Adak bir şarta bağlı olup olmaması açısından ikiye ayrılır:
1- Bir şarta bağlı olmayan adağa mutlak adak denir.
“Allah rızası için kurban keseceğim;
üç gün oruç tutacağım” gibi.
Bunlar adandıktan hemen sonra gerekli hale gelir ve geciktirilmeden yerine getirilmesi müstehab olur.
2- Bir şarta bağlı olan adağa mukayyed veya muallâk adak denir.
“Sınavları verirsem Allah rızası için dört rekât namaz kılacağım;
çocuğum olursa bir ay oruç tutacağım” gibi.
Bu tür adak, kendisinin bağlandığı şart gerçekleştiğinde vacip hale gelir.
Şart gerçekleşmeden önce adanan şey yapılırsa, nâfile olarak yapılmış olacağından adak yerine getirilmiş sayılmaz. Dolayısıyla şartın gerçekleşmesini takiben yeniden edâ edilmesi gerekir.
İnsanlar genellikle mukayyed türü adaklarda bulunduklarından bunlarla ilgili
bazı hükümleri hatırlamakta fayda vardır:
Yerine getirilmesi ileride gelecek belirli bir zamana bağlanan, mesela
“Recep ayında oruç tutmak adağım olsun” gibi adaklarda Hanefîlere göre
belirlenen zaman önemli değildir; vaktinden önce de adak yerine getirilebilir.
Şâfiîler ile birlikte diğer bazı mezhepler ise söz konusu tarihin bağlayıcı
olduğunu ve adağın ancak o tarihte yerine getirilebileceğini söylemişlerdir.
Eğer zamana bağlanmış adak, sadaka gibi malî ibadetlerden olursa, fakirlerin bir an önce istifade etmelerini sağlamak amacıyla, zamanından önce de yerine getirilebileceği hususunda görüş birliği vardır.
Yukarıdaki paragrafın ilk cümlesinde “ileride gelecek belirli bir zaman” dendiğine ve hükmün buna bağlandığına dikkat ediniz. İleride gerçekleşecek şart ile karıştırmayınız.
Zira hatırlayacağınız gibi, şart gerçekleşmeden önce adak yerine getirilemiyordu.
Herhangi bir yerle kayıtlı adaklar, o yerin dışında da yerine getirilebilir.
Söz gelimi “Sultanahmet Camii’nde iki rekât namaz kılma;
Konya’daki yoksullara sadaka verme” adakları bir başka camide ve bir başka şehirde ifa edilebilir.
Zaman, mekân ve şahıs yönüyle belirleme yapılan tasadduk adaklarında
belirlemelere uymak şart değildir.

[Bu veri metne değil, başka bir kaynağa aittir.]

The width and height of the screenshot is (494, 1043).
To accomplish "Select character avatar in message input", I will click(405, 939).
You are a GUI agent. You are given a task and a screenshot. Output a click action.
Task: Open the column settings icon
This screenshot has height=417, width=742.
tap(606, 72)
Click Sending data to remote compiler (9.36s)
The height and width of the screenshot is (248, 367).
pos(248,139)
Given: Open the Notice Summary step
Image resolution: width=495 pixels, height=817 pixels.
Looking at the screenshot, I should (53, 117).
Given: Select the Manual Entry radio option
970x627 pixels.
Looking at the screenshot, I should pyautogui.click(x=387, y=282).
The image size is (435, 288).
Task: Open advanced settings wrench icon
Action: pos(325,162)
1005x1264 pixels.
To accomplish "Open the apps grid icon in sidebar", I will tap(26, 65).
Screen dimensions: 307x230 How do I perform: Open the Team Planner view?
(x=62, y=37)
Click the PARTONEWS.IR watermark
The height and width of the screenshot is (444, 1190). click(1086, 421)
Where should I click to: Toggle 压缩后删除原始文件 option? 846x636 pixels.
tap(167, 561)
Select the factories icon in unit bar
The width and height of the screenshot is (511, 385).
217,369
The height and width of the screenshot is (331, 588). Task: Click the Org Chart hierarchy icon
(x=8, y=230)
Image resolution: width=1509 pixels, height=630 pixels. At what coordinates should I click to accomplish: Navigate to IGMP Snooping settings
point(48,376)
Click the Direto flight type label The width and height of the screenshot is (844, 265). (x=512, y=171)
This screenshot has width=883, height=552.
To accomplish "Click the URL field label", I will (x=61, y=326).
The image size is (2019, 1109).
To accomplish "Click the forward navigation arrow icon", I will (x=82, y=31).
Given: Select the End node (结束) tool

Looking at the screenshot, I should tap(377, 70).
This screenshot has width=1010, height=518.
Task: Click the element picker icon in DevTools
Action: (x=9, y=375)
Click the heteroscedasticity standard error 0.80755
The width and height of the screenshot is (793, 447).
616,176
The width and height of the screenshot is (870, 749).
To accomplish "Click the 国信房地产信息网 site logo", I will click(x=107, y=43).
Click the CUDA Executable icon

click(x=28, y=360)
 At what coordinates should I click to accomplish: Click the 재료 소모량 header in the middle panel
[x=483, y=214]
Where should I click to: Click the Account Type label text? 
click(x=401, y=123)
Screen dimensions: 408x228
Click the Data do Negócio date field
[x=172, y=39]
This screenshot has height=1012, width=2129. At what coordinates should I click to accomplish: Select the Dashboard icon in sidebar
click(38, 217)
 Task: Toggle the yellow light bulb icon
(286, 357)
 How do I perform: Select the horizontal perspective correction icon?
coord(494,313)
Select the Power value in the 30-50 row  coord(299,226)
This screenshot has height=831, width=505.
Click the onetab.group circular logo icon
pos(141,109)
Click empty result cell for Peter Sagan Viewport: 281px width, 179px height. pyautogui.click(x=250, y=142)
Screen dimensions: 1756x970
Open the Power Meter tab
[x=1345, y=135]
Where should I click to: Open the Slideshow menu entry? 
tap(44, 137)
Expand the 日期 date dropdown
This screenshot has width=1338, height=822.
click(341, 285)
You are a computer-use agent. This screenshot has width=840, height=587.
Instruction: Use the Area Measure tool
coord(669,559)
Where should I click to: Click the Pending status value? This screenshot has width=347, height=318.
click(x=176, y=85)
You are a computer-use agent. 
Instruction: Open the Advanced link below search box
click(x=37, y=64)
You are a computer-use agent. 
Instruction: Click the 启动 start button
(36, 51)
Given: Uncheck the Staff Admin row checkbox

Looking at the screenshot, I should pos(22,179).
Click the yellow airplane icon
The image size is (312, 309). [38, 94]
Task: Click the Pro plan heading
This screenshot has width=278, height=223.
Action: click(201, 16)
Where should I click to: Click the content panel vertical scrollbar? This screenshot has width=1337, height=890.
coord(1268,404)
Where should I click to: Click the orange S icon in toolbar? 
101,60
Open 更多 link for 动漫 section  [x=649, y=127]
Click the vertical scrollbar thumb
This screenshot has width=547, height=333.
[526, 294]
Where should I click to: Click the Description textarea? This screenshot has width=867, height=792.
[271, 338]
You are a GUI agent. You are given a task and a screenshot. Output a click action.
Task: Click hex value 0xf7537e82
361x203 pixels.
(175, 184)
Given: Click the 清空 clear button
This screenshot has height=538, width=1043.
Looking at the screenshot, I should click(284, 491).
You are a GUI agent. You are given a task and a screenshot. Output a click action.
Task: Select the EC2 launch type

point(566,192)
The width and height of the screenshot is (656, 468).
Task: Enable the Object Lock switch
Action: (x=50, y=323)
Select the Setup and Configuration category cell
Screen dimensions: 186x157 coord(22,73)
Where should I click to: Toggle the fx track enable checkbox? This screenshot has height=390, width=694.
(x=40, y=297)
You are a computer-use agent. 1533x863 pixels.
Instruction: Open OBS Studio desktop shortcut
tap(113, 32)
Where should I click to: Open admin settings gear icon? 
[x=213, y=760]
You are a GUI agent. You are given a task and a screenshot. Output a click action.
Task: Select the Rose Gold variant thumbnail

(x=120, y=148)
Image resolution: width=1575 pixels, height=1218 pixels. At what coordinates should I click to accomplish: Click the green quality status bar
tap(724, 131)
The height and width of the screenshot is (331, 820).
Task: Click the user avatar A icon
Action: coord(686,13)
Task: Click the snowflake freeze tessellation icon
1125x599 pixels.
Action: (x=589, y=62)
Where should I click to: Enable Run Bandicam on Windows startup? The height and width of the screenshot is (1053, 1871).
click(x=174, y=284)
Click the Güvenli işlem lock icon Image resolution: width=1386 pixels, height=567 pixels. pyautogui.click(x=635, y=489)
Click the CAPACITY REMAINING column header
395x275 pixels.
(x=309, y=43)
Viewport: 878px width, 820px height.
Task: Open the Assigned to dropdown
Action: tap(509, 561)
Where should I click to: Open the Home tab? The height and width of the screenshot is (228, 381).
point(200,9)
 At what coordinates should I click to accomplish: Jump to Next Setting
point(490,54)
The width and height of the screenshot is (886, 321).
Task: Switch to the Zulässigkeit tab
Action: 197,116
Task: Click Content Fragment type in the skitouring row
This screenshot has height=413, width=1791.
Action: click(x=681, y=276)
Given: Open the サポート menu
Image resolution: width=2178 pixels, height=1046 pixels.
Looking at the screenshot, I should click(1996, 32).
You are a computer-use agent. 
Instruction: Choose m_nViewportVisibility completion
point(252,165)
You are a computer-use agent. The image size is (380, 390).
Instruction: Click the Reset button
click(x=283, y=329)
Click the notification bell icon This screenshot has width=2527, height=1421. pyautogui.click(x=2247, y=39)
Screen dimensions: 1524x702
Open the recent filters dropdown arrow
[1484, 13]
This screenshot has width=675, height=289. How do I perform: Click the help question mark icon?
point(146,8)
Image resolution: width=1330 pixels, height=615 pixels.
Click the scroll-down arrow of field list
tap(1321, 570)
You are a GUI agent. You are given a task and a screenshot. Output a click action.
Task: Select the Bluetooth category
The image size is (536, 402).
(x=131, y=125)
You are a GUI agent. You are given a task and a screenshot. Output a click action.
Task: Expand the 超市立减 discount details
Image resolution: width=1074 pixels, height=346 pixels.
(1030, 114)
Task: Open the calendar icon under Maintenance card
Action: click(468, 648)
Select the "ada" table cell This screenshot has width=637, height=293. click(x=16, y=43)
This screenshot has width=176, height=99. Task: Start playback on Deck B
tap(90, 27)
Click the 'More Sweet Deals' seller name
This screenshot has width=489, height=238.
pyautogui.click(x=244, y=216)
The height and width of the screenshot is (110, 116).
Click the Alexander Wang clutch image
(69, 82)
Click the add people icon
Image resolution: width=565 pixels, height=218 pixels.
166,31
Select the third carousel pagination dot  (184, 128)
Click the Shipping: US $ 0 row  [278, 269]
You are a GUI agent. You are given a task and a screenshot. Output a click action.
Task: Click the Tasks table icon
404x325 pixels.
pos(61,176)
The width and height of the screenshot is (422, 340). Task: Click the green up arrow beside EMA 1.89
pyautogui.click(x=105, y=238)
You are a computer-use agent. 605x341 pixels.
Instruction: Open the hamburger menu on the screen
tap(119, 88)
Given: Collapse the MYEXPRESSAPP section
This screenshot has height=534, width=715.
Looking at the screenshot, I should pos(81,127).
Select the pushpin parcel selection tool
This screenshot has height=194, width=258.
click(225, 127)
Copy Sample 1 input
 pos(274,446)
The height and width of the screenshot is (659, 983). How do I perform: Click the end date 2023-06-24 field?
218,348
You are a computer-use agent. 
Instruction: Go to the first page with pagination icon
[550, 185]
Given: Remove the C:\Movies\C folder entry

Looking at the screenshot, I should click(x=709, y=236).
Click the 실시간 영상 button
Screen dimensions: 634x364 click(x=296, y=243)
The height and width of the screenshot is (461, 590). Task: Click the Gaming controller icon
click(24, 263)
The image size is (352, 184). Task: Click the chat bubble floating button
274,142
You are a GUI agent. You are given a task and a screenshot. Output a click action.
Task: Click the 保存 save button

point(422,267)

Adanan sadakalar, başka zaman ve
mekânlarda, başka kişilere de verilebilir.
Gerçekleşmesi istenmeyen bir şarta bağlanan adaklar yemin hükümlerine
tabidir.
Mesela “sigara içersem bir hafta oruç tutacağım;
yalan söylersem bir maaşımı sadaka vereceğim” gibi adaklarda elbette verilen sözde durulması istenir. Buna rağmen istenmeyen şart meydana gelirse adak sahibi, ya adağını yerine getirir ya da yemin keffareti öder.
Bu tür adaklarda yemin anlamı daha belirgin olduğu için Hanefîler, yemin kefareti ödenmesini daha uygun bulmuşlardır.
Adağını yerine getirmeyen kimseye hangi yaptırım uygulanabilir?
Adak, kişinin dindarlığıyla ilgili bir konu olduğundan, daha açık deyimiyle
kul ile Allah arasında kalan bir boyut olduğundan tıpkı yeminde olduğu gibi
herhangi bir dünyevî yaptırıma sahip değildir.